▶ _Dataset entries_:
--- --- ---

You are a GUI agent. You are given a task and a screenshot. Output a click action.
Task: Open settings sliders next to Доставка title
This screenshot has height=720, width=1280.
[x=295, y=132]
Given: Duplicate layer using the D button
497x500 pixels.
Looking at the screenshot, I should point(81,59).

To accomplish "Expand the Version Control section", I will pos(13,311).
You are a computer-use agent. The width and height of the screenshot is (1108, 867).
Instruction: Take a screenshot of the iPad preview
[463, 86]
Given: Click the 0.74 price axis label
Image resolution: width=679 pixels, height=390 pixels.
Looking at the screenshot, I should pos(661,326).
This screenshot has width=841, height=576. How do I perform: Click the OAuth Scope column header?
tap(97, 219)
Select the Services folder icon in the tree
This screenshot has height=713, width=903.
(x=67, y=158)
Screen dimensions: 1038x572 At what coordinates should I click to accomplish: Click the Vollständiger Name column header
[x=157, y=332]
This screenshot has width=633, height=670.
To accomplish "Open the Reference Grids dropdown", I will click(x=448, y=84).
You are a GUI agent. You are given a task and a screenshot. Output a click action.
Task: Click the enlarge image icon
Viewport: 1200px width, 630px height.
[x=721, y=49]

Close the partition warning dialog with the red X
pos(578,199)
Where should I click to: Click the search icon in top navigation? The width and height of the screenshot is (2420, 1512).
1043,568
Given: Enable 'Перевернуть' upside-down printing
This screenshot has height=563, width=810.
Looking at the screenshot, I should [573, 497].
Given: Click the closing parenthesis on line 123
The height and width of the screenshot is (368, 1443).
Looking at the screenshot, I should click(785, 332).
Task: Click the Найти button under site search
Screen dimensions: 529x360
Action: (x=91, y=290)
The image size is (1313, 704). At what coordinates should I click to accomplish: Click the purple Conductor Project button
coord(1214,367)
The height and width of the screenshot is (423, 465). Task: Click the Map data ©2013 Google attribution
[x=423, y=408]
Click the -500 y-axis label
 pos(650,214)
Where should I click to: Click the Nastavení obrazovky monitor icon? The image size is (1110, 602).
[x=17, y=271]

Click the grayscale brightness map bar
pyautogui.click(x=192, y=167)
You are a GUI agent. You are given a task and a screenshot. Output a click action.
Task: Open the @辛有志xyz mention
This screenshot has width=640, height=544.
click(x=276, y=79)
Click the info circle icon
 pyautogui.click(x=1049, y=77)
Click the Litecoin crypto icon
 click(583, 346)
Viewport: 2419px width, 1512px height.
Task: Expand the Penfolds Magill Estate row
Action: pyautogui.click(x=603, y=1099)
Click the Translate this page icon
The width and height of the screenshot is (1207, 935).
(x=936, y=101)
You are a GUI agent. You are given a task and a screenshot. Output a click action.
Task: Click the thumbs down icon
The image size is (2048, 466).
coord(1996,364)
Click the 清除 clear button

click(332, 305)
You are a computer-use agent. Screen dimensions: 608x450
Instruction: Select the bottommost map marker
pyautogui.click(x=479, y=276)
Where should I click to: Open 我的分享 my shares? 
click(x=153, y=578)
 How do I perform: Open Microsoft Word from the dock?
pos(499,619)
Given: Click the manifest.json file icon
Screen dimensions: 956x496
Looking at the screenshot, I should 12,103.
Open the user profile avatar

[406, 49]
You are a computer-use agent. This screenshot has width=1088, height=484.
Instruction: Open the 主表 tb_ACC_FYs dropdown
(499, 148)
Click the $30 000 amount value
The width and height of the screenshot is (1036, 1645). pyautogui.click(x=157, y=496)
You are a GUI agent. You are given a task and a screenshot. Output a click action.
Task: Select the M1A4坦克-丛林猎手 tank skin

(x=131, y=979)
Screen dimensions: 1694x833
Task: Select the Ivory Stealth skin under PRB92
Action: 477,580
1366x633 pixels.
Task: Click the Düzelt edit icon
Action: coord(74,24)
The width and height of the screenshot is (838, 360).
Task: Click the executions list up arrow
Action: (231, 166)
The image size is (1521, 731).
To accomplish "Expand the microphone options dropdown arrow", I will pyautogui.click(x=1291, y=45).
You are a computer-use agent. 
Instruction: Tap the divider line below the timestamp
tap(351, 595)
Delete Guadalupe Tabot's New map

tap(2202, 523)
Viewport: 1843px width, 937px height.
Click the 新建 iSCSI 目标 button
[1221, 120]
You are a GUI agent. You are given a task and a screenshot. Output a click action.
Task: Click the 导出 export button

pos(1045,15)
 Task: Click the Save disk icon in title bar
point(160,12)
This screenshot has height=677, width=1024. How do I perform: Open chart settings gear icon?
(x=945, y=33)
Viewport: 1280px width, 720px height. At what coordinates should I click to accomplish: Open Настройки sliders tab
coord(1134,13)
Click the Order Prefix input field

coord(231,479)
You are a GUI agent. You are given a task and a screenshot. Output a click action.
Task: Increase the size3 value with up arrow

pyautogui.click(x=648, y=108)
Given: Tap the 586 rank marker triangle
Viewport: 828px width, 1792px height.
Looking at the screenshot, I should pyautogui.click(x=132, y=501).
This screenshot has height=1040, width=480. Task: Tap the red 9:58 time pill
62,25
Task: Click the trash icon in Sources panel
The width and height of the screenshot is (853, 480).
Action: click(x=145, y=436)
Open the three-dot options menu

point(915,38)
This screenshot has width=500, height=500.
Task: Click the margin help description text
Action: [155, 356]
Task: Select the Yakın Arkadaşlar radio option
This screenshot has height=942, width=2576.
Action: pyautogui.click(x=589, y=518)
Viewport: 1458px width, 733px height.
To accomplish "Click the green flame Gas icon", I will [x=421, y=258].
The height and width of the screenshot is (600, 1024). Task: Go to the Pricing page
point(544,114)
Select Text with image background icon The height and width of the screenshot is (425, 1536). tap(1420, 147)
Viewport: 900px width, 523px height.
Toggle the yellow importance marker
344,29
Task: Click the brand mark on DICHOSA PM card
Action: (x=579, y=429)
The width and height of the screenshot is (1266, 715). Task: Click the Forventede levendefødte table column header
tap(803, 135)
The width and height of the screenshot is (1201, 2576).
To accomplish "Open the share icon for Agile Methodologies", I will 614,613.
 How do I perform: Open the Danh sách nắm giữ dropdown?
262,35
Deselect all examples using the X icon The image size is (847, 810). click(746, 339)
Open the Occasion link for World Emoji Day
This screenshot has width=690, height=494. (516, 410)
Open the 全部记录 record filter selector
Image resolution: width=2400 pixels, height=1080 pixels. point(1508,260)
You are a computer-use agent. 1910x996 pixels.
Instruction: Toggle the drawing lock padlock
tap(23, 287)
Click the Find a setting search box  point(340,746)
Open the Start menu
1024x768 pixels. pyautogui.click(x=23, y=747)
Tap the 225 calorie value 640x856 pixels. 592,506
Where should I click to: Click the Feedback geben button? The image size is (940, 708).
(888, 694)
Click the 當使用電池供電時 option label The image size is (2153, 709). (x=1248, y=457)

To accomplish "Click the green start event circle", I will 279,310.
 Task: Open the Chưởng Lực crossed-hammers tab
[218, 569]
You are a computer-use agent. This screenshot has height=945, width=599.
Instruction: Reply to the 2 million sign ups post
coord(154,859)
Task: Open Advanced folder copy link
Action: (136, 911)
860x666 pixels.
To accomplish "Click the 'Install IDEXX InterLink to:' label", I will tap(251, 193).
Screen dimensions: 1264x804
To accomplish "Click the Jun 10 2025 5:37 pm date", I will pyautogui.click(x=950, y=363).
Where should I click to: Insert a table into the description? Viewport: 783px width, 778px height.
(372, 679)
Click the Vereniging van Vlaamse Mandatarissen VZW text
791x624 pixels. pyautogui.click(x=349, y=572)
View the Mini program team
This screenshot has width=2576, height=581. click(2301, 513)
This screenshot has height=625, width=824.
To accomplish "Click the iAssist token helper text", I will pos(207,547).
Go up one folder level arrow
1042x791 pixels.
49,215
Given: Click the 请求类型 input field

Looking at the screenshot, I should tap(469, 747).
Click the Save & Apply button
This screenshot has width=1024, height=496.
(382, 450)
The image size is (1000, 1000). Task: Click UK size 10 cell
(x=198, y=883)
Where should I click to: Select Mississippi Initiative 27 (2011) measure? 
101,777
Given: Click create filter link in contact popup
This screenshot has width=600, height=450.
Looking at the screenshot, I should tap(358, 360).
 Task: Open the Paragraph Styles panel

--- --- ---

▶ _WHAT TO DO_: Count every line above that includes the string "green", and answer with the count only.

▶ _RESPONSE TO THE EXERCISE_: 2